48... Tristite buffer for reading.

Claims

【特許請求の範囲】[Claims]

（１）命令キャッシュメモリのひとつのエントリに少な
くともアドレスの一部分で構成されるタグ部と、命令を
格納するメモリ部と、格納されている各命令単位毎に命
令の種類を示す命令分類ビットとを具備することを特徴
とする命令キャッシュメモリ。(1) One entry in the instruction cache memory includes a tag section consisting of at least a part of an address, a memory section for storing instructions, and an instruction classification bit indicating the type of instruction for each stored instruction unit. An instruction cache memory comprising:

（２）１命令のビット長が固定されている場合に、命令
キャッシュメモリのひとつのエントリに少なくともアド
レスの一部分で構成されるタグ部と、複数個の命令を格
納するメモリ部と、格納されている各命令単位毎に命令
の種類を示す命令分類ビットとを具備することを特徴と
する命令キャッシュメモリ。(2) When the bit length of one instruction is fixed, one entry in the instruction cache memory stores a tag section consisting of at least part of an address and a memory section that stores multiple instructions.

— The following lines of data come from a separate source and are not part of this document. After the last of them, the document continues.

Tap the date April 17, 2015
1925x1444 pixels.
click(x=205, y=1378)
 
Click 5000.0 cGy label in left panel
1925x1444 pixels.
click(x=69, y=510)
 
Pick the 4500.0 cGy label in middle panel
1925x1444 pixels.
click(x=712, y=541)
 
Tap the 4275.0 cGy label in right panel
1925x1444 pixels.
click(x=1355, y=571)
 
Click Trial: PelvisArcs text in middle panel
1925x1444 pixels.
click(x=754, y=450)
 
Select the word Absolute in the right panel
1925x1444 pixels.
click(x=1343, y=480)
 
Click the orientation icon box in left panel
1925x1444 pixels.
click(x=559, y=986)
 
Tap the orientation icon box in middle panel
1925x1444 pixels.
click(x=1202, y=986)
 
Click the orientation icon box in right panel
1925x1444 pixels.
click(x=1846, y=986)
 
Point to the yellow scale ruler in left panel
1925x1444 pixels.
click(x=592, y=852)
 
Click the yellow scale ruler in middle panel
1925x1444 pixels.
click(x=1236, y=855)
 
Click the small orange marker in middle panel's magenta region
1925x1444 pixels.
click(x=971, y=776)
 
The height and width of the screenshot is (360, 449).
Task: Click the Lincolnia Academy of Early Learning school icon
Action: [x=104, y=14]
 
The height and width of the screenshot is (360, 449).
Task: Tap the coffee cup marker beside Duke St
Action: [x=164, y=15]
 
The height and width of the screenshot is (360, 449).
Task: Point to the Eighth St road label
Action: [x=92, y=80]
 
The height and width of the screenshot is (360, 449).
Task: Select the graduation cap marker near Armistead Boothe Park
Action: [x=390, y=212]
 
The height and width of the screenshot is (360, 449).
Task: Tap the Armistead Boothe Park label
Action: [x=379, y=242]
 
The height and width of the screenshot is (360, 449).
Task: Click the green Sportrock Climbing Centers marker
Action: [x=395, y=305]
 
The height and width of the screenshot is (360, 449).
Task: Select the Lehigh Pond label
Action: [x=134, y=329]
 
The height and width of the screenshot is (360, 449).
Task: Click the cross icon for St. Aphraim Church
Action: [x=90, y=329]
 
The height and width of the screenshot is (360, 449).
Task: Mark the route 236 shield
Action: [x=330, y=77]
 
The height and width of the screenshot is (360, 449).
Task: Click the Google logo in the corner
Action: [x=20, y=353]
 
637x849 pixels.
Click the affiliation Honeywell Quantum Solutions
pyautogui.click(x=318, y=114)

An instruction cache memory comprising an instruction classification bit indicating the type of instruction for each instruction unit.

（３）１命令のビット長が固定されている場合に、命令
キャッシュメモリのひとつのエントリに少なくともアド
レスの一部分で構成されるタグ部と、複数個の命令を格
納するメモリ部と、格納されている各命令単位毎に命令
の種類を示す命令分類ビットとを具備し、メモリ部へ命
令を格納するときに前記命令分類ビットを生成すること
を特徴とする命令キャッシュメモリ。(3) When the bit length of one instruction is fixed, one entry in the instruction cache memory stores a tag section consisting of at least a part of an address and a memory section that stores multiple instructions. An instruction cache memory comprising an instruction classification bit indicating a type of instruction for each instruction unit, and generating the instruction classification bit when storing an instruction in a memory section.

（４）複数個の命令を同時に並列処理できるマイクロプ
ロセッサにおいて、命令キャッシュメモリのひとつのエ
ントリに少なくともアドレスの一部分で構成されるタグ
部と、命令を格納するメモリ部と、格納されている命令
のうちの同時に並列処理される命令毎に命令の種類を示
す命令分類ビットとを具備することを特徴とする命令キ
ャッシュメモリ。(4) In a microprocessor that can process multiple instructions simultaneously in parallel, one entry in the instruction cache memory includes a tag part consisting of at least a part of an address, a memory part for storing instructions, and a memory part for storing instructions. An instruction cache memory comprising an instruction classification bit indicating the type of instruction for each instruction that is simultaneously processed in parallel.